■ What the task asks: Leave out the pictures and transcribe every entry below exactly.

(Excerpts from a dataset)

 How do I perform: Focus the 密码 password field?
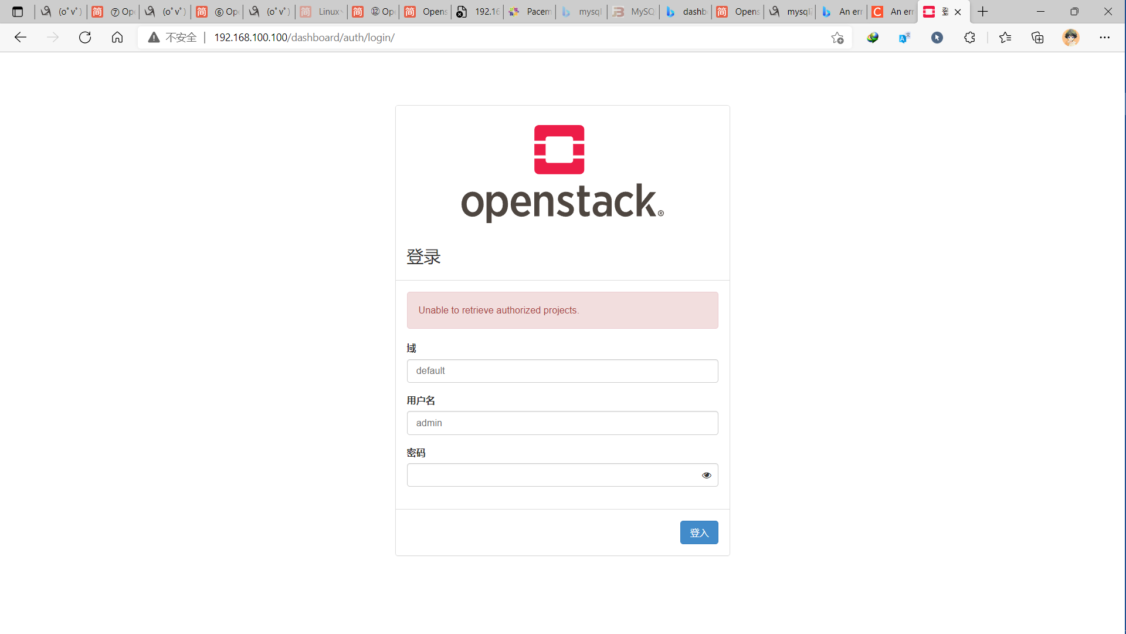[551, 475]
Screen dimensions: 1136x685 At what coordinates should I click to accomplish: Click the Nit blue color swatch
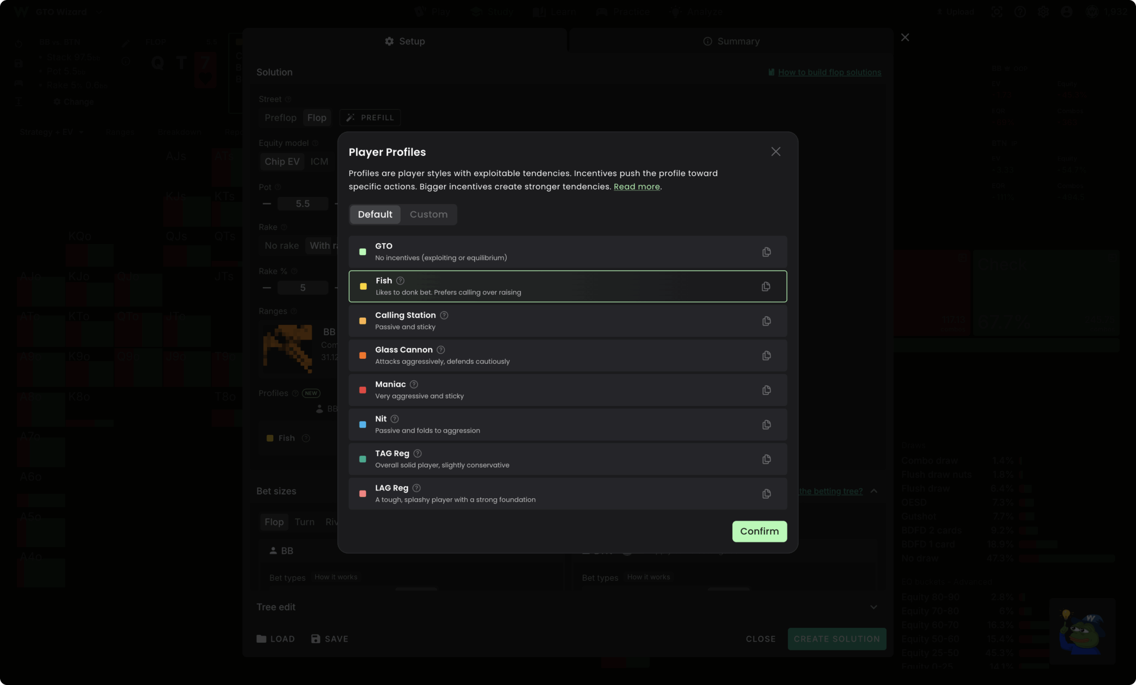click(362, 425)
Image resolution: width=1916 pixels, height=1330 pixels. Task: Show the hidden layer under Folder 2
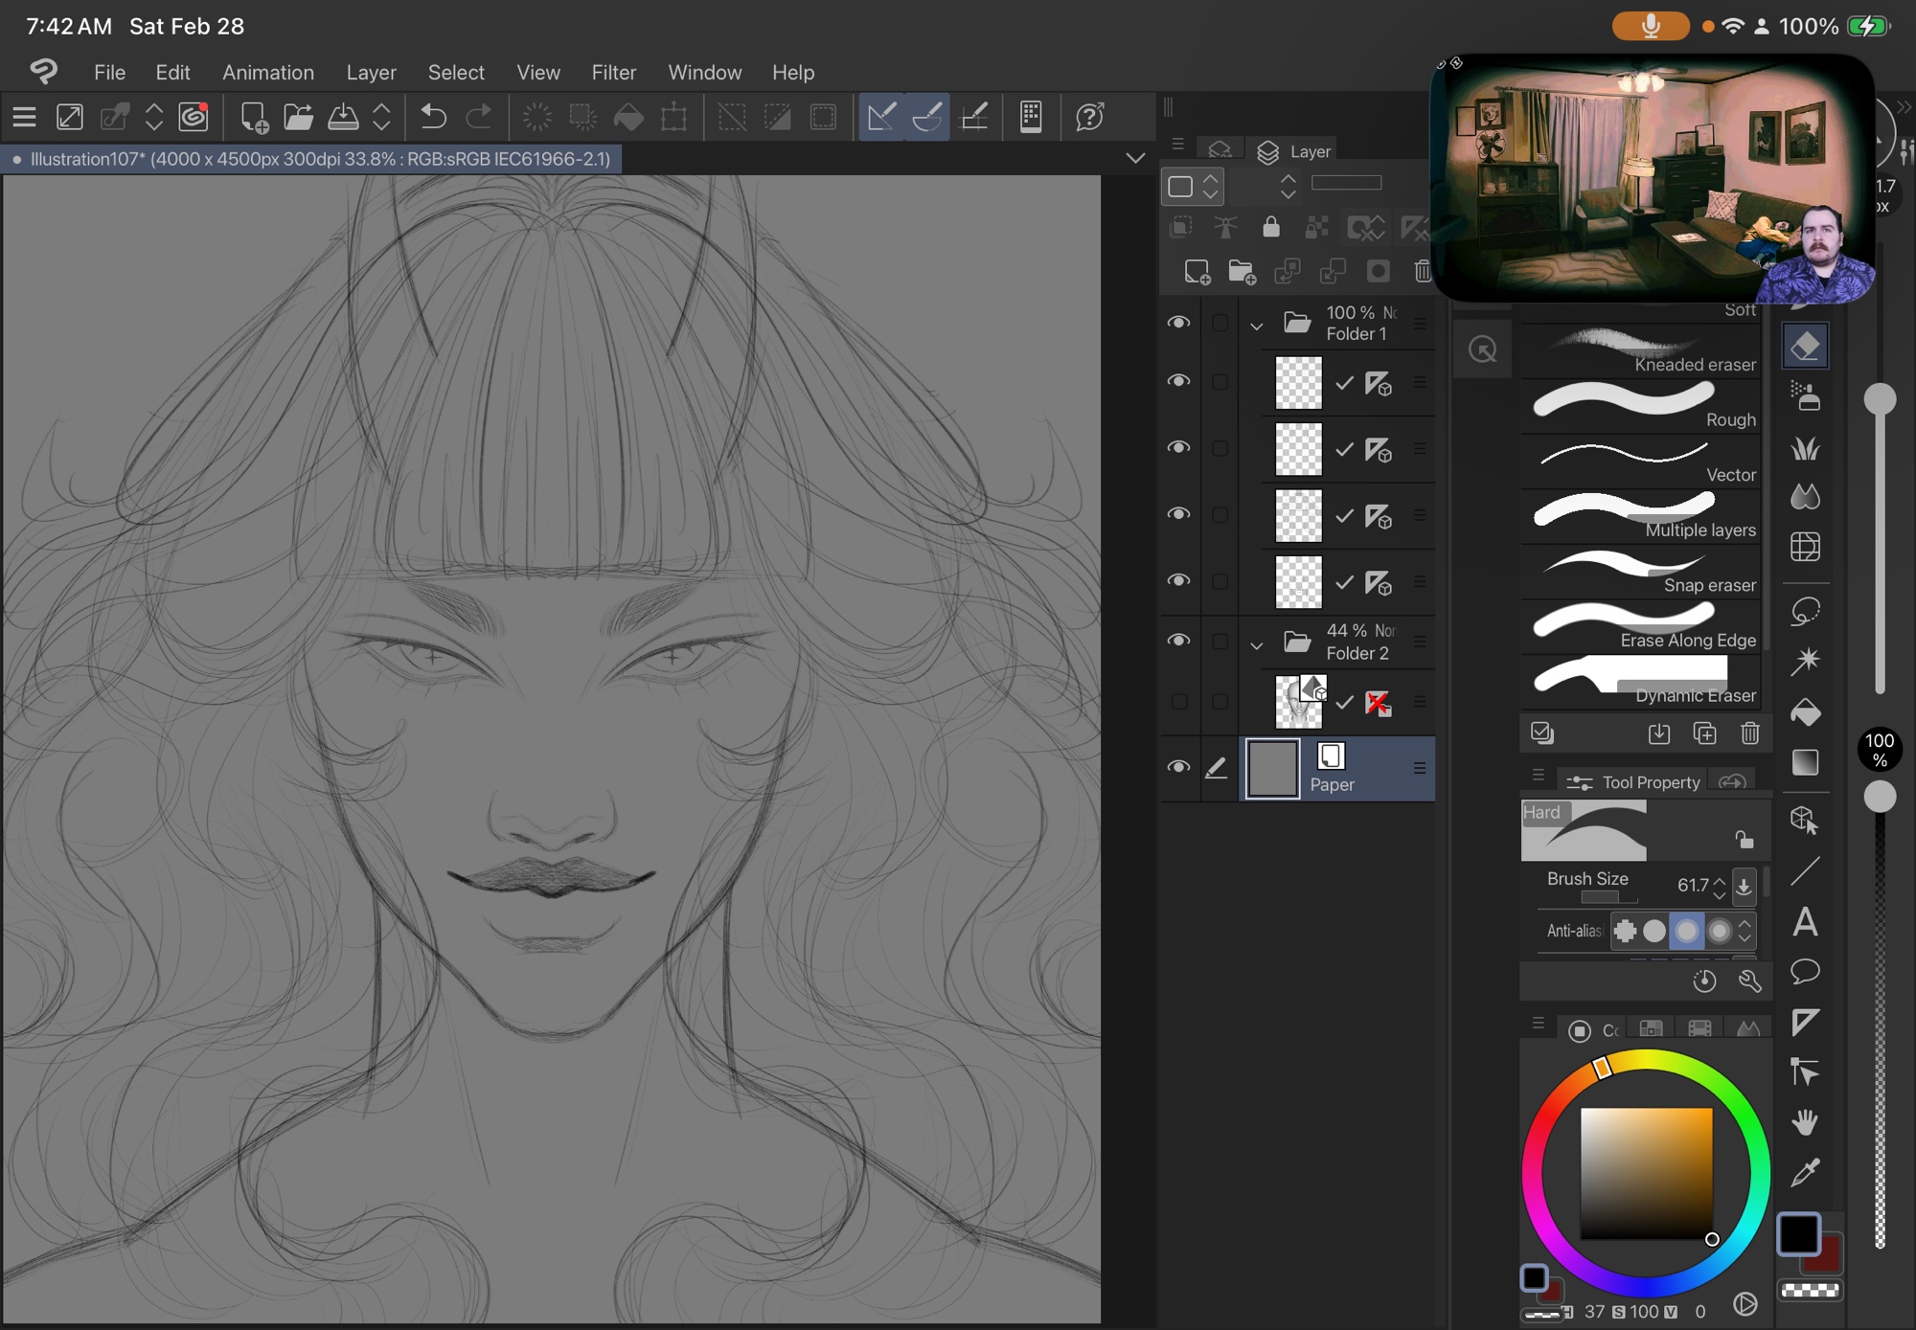[x=1178, y=702]
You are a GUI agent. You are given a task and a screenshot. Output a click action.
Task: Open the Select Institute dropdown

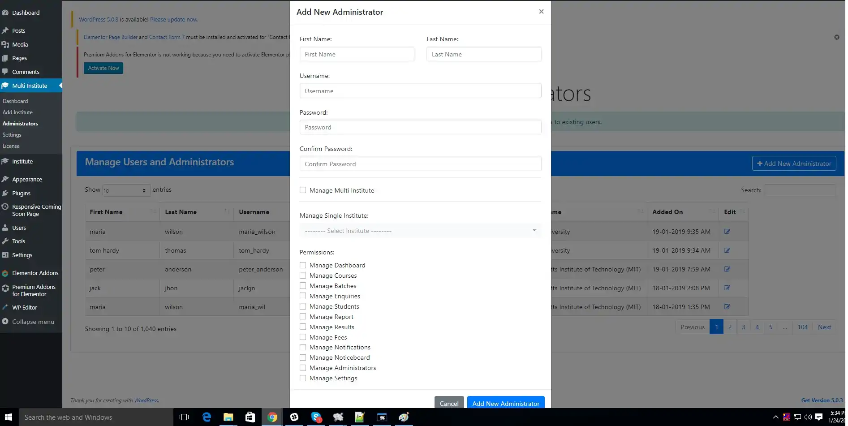[420, 230]

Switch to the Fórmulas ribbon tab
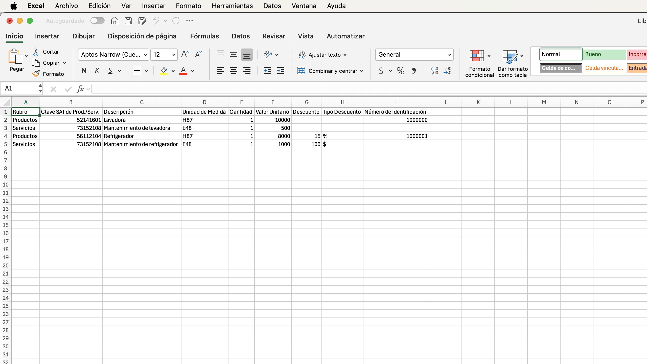click(204, 36)
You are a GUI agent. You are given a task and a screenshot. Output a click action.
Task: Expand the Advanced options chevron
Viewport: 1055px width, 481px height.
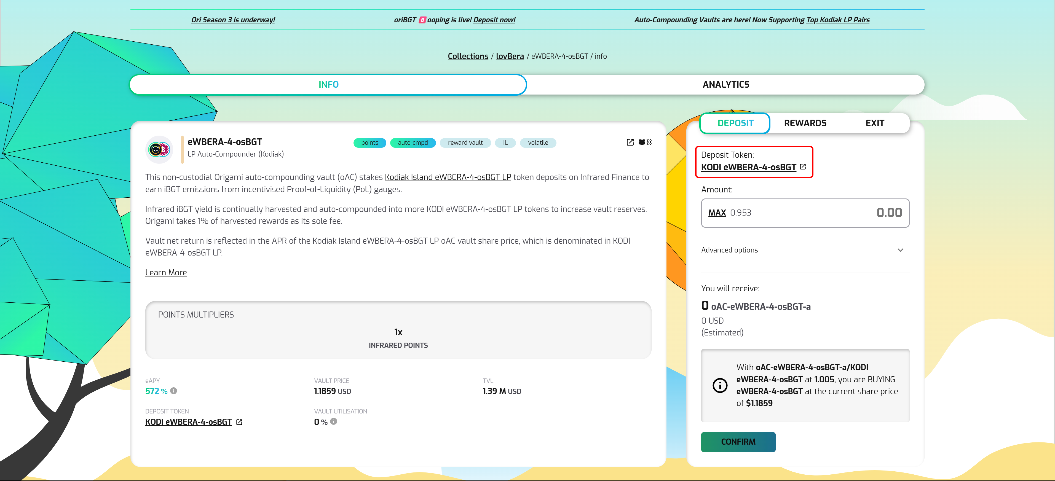(900, 250)
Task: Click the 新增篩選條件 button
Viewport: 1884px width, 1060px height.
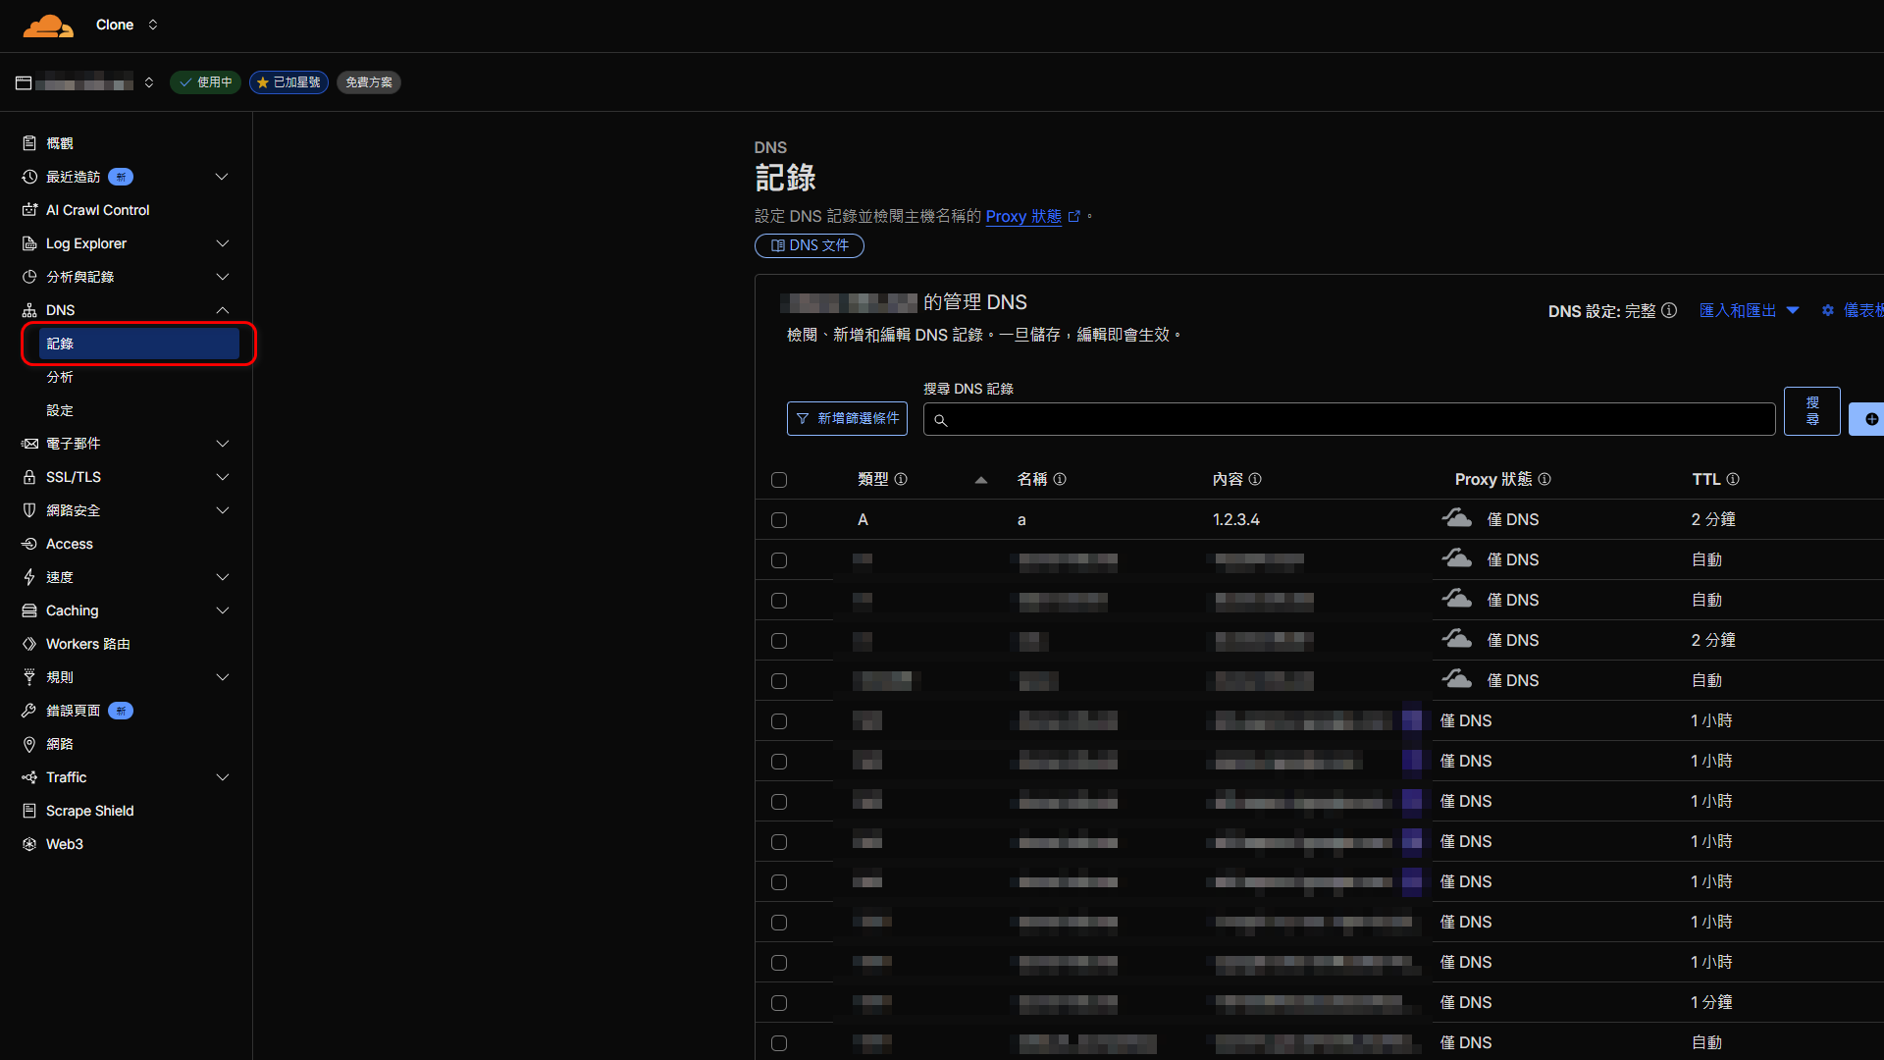Action: tap(847, 418)
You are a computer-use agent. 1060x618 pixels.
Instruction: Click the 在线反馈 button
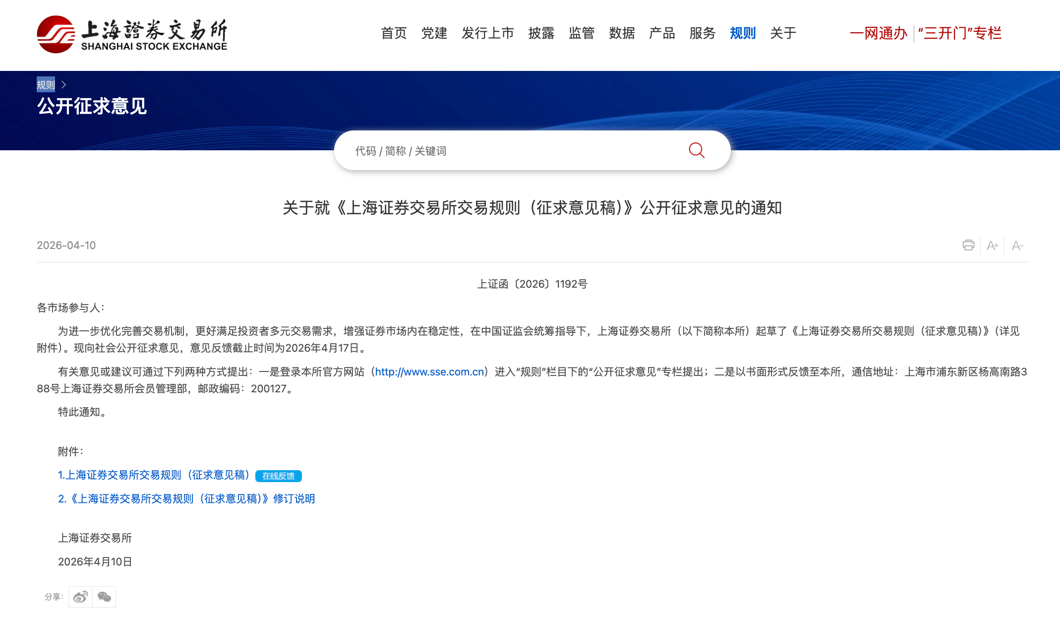coord(278,476)
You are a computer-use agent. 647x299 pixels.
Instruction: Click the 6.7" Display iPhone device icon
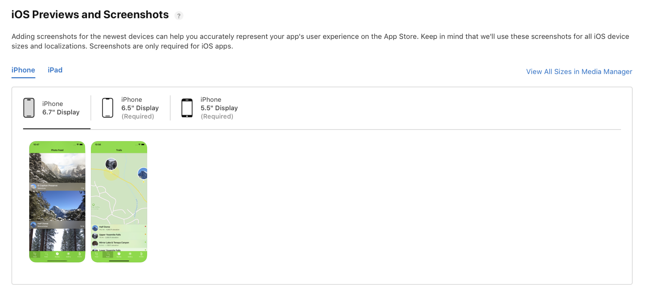(29, 108)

■ Completed exercise:
 How do I perform: Focus the 密码 password field?
[551, 475]
Screen dimensions: 1136x685 At what coordinates should I click to accomplish: Click the Nit blue color swatch
click(362, 425)
Image resolution: width=1916 pixels, height=1330 pixels. Task: Show the hidden layer under Folder 2
[x=1178, y=702]
You are a GUI agent. You are given a task and a screenshot. Output a click action.
Task: Open the Select Institute dropdown

[420, 230]

Switch to the Fórmulas ribbon tab
click(204, 36)
You are a GUI agent. You are given a task and a screenshot. Output a click action.
Task: Expand the Advanced options chevron
Viewport: 1055px width, 481px height.
(900, 250)
Task: Click the 新增篩選條件 button
Viewport: 1884px width, 1060px height.
Action: tap(847, 418)
You are a computer-use agent. 1060x618 pixels.
Instruction: Click the 在线反馈 button
coord(278,476)
You are a computer-use agent. 647x299 pixels.
Instruction: Click the 6.7" Display iPhone device icon
(29, 108)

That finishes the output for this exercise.